After some problems understanding the underlying code in a book I am currently working my way through (OpenGL SuperBible, 5th edition), I decided to take a few steps back and see if I could actually explain the process to myself. Partly due to the "Writing Articles is Good for YOU!" announcement on top here, partly for getting feedback if I'm wrong.
I also tried checking briefly in another book (Real-Time Rendering, Third Edition) for some additional detail.
So, does all this seem correct, or do I have any incorrect assumptions/misunderstandings in the following?
A vertex position is a point in space, with coordinates that uniquely describe where the vertex is.
A vertex position is defined with 1 coordinate per dimension (so a vertex for a 2D position requires a set of 2 numbers, while a 3D position requires a set of 3 numbers). In addition, it has an additional element, which is set to 1. This is required for various matrix math operations, and allows vertex positions and vectors to use the same math.
A vector is a directional length, i.e. it contains both a direction as well as a length (its magnitude). A vector is defined in the same way as a vertex position (with 1 element per dimension), but the extra element for vectors is 0, instead of 1.

**Record extracts:**
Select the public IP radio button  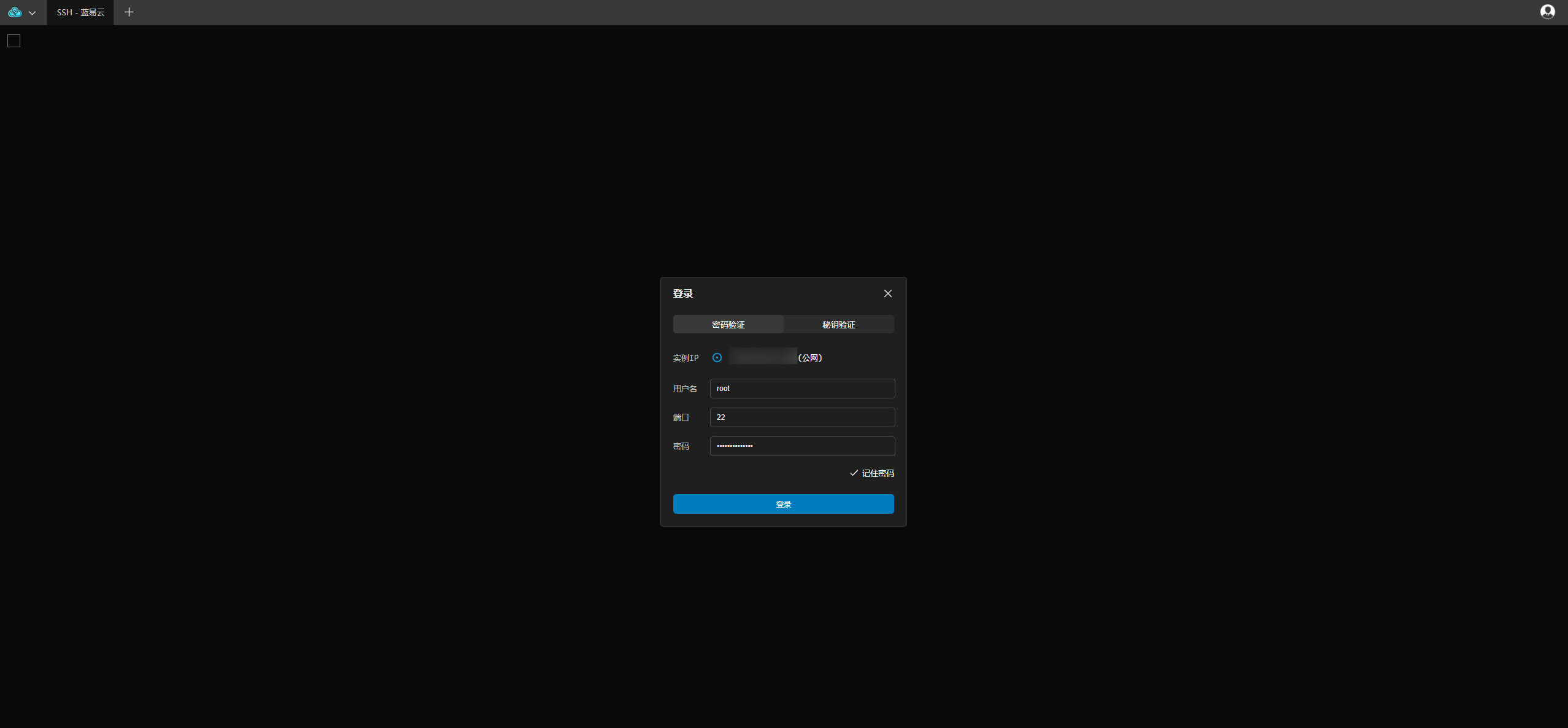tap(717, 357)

...

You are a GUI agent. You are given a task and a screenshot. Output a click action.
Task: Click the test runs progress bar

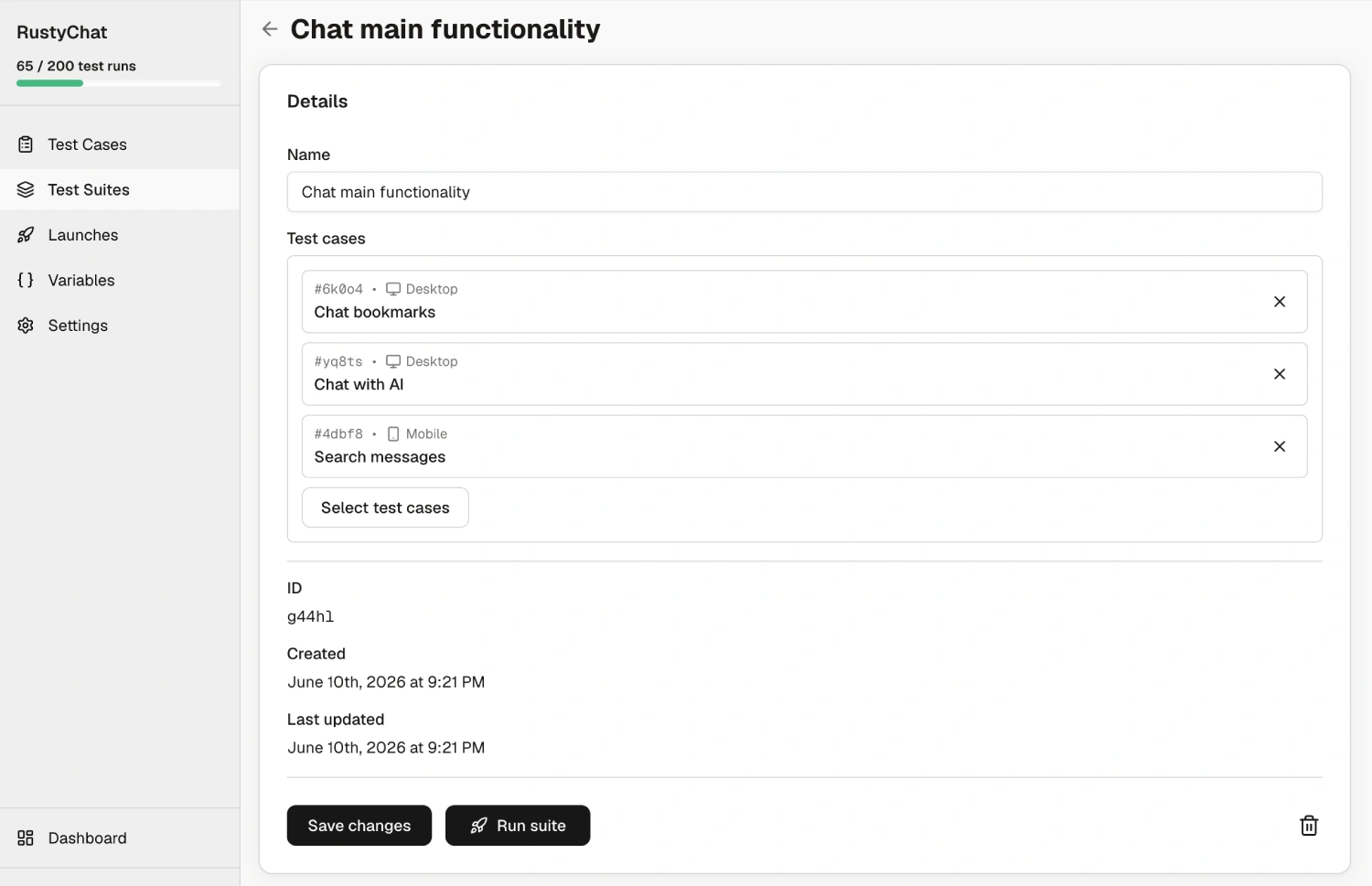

**Direction 1:**
According to the post on vertices and vectors, what value is the extra element of a vector set to?
**Direction 2:**
From the post on vertices and vectors, reproduce word for word the passage that begins with "A vertex position is a" and runs up to and including "the same math.".

**Exercise solution 1:**
0

**Exercise solution 2:**
A vertex position is a point in space, with coordinates that uniquely describe where the vertex is.
A vertex position is defined with 1 coordinate per dimension (so a vertex for a 2D position requires a set of 2 numbers, while a 3D position requires a set of 3 numbers). In addition, it has an additional element, which is set to 1. This is required for various matrix math operations, and allows vertex positions and vectors to use the same math.